Online inclusion: why digital skills are the future
The importance of digital connectivity is huge but, says Anna Lungley, Global Head of Social Impact at Dentsu Aegis Network, millions of people are still unable to get online. Here, she argues that advertising needs to help give the next generation the right digital tools, and not just for the industry's own sake.
While shops may be shut and millions are now working from the discomfort of their kitchen tables, having a pandemic in the digital age has helped businesses to function and consumer habits to shift relatively seamlessly online.
Never before have we seen just how important digital connections are, and how powerful technology can be as the facilitator. However, this global pandemic, and our resulting reliance on technology to work, shop and seek information, has resurfaced an issue that many might have thought had been addressed.
Income, education and geography are all factors associated with digital exclusion and, in many cases, it's systemic.
The digital divide is more prevalent today than ever before.
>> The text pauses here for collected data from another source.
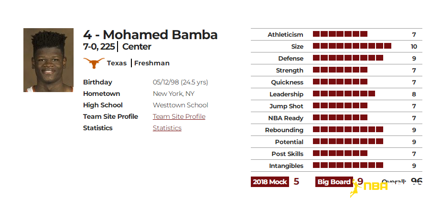Click the yellow NBA player logo icon
The image size is (430, 198).
[368, 188]
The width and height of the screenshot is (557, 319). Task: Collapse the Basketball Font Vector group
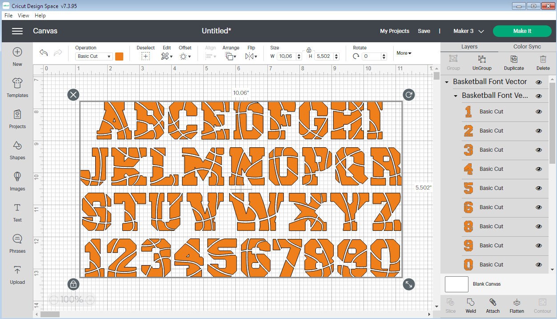click(446, 82)
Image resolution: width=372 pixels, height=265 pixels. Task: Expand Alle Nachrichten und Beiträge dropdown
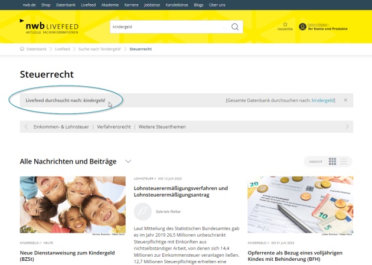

In the UK alone, five million people have never accessed the internet and 12 million don’t have the skills to use it. That number increases to over three billion globally. Our own research at Dentsu Aegis on digital inclusion also highlights that people are increasingly concerned about the impact of digitisation on future jobs and worry about having the relevant skills and opportunities to succeed.
Who falls behind gets left behind
The digital divide cannot be attributed to one issue; rather, like many social challenges, it compounds existing inequalities in an alarming way. Income, education and geography are all factors associated with digital exclusion and, in many cases, it's systemic. While brands like Audible may be providing free educational services, around 700,000 children without regular internet access have been unable to access such services and complete school work for the last three months and they will carry this disadvantage through to their adult years.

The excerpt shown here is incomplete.